The line plot highlights a strong relationship (r = 0.89) observed between the mean spectral bandwidth and spectral centroid across genres. Through interactive filtering, you can refine the view by clicking (and double-clicking) genre labels on the plot’s right side. I decided to filter results by genre for a more focused exploratory comparative analysis on genre-specific patterns.
These observations hint at potential redundancy or multicollinearity within the dataset. To address this issue, I explored dimensionality reduction techniques aimed at enhancing robustness and reducing noise.
When aiming to capture 90% of the variance, there is a modest reduction in dimensions, decreasing from 57 to 31.
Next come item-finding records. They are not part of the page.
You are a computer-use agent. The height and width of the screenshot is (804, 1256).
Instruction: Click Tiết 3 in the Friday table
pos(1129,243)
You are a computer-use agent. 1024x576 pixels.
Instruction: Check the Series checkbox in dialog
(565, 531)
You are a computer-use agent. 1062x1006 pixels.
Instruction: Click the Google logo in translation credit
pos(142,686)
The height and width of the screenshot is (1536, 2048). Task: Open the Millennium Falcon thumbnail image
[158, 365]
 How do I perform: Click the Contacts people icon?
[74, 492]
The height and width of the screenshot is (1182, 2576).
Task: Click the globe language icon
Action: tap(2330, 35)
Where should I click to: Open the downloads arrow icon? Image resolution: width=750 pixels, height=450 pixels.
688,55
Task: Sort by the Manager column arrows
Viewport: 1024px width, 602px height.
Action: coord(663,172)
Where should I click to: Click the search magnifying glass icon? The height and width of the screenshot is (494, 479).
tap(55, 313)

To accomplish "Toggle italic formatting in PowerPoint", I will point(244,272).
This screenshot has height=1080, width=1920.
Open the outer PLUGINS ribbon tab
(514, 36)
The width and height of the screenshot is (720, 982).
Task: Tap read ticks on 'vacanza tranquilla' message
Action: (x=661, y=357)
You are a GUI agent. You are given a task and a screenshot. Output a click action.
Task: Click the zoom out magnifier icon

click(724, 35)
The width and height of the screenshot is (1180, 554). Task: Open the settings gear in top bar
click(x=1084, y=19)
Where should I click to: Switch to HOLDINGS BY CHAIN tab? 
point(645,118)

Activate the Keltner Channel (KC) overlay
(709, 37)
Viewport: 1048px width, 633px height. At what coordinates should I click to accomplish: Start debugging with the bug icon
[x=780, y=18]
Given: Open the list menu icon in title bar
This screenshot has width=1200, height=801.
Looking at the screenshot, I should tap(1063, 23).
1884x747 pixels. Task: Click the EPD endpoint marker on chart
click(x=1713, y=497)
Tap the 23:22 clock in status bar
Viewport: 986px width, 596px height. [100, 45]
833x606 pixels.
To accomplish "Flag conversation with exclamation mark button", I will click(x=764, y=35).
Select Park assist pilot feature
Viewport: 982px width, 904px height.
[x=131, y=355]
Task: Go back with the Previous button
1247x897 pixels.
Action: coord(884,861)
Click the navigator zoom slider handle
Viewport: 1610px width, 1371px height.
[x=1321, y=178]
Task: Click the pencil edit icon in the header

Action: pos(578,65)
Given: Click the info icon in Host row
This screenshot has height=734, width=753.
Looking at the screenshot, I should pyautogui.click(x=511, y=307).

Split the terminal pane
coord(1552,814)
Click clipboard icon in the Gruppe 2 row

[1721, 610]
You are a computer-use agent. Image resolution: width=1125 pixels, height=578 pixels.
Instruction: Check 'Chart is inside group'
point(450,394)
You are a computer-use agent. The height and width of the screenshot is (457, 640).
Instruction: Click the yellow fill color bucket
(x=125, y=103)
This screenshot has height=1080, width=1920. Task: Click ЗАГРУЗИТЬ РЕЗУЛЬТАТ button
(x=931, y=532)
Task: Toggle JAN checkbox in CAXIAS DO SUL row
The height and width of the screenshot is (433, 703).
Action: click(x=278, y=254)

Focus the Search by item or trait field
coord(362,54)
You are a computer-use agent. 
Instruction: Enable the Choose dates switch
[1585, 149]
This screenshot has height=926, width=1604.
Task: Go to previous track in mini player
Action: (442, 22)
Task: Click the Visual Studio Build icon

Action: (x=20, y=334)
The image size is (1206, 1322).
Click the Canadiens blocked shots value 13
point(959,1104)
The lack of clear separation observed in the PCA plot suggests that the genres of music are not easily distinguishable within the reduced-dimensional space defined by the principal components. This indicates potential complexity within the data or significant overlap between classes in terms of their features. Given this observation, which implies that the data does not lend itself well to PCA, I will not utilize the reduced dataset to aid in classification.
The plot below illustrates the distribution of test accuracies across musical genres obtained using Linear Discriminant Analysis (LDA) from fifty train-test (80-20 split) iterations. The red dashed line marks the overall accuracy of LDA, which was 67.22%.
This dataframe comprises all predictions collected across the fifty train-test iterations. It contains a total of 99,900 observations.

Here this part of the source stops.